(Stored data entries)
========
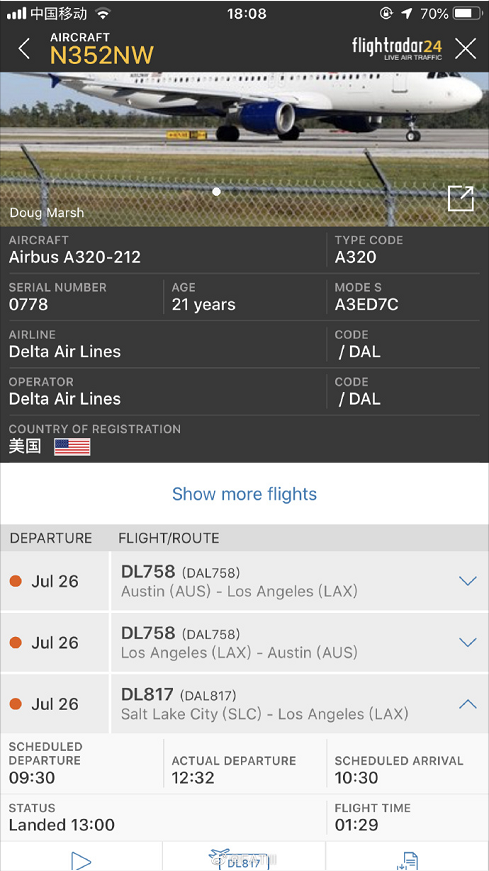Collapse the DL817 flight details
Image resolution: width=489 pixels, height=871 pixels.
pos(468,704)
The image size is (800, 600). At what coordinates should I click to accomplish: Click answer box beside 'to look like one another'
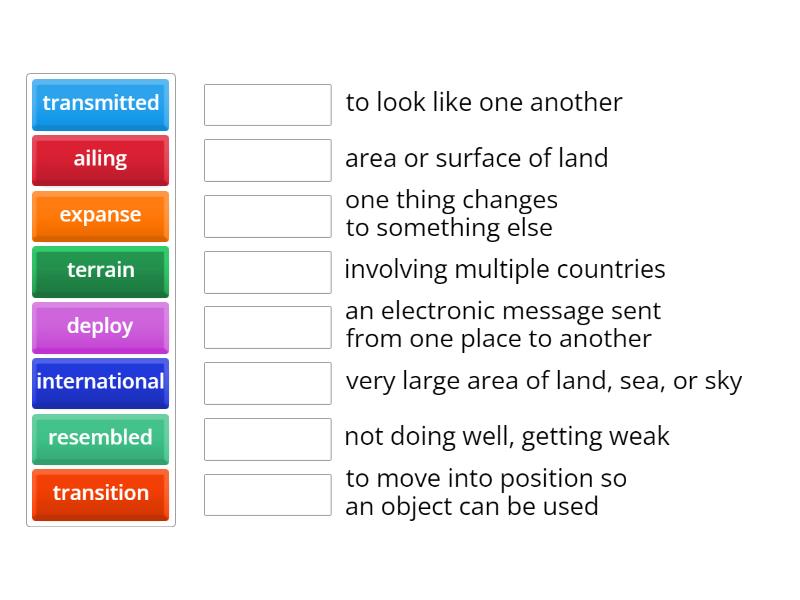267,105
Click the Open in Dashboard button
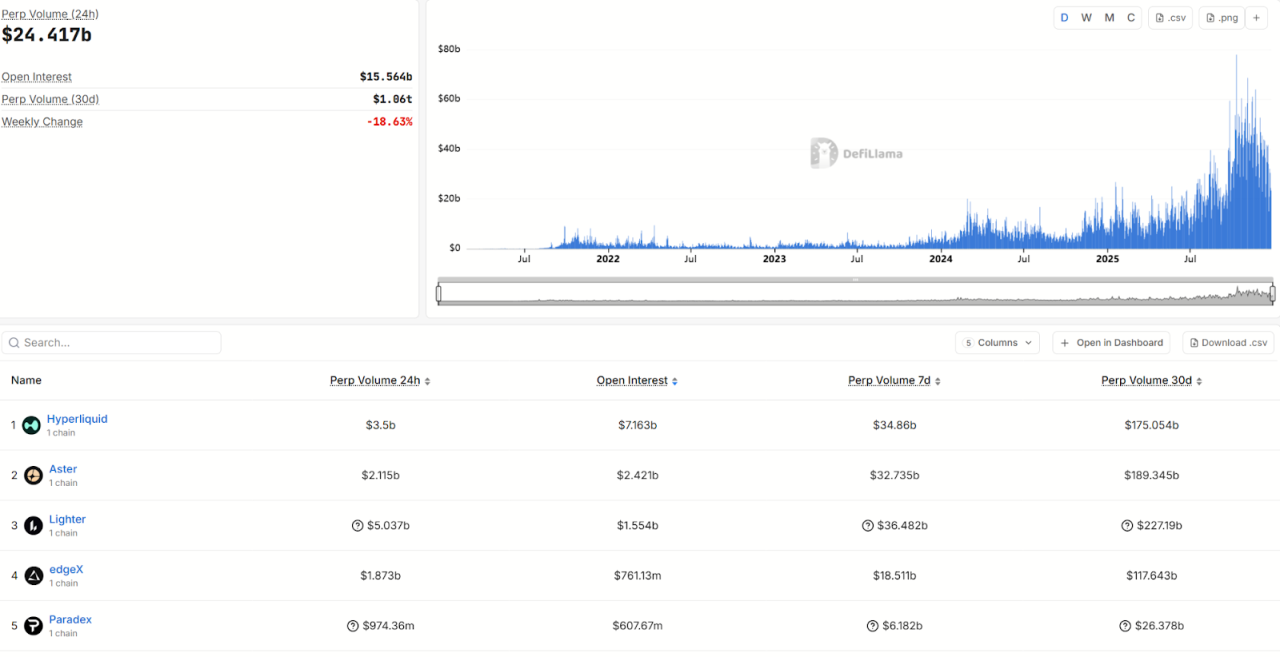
========
= REQUIRED WORK =
Only the lines from the one that holds "The image size" through the end of the records above should be printed again, exactly as they are. Leave out the pictures.

= EXPECTED OUTPUT =
The image size is (800, 600). At what coordinates should I click to accomplish: Click answer box beside 'to look like one another'
267,105
Click the Open in Dashboard button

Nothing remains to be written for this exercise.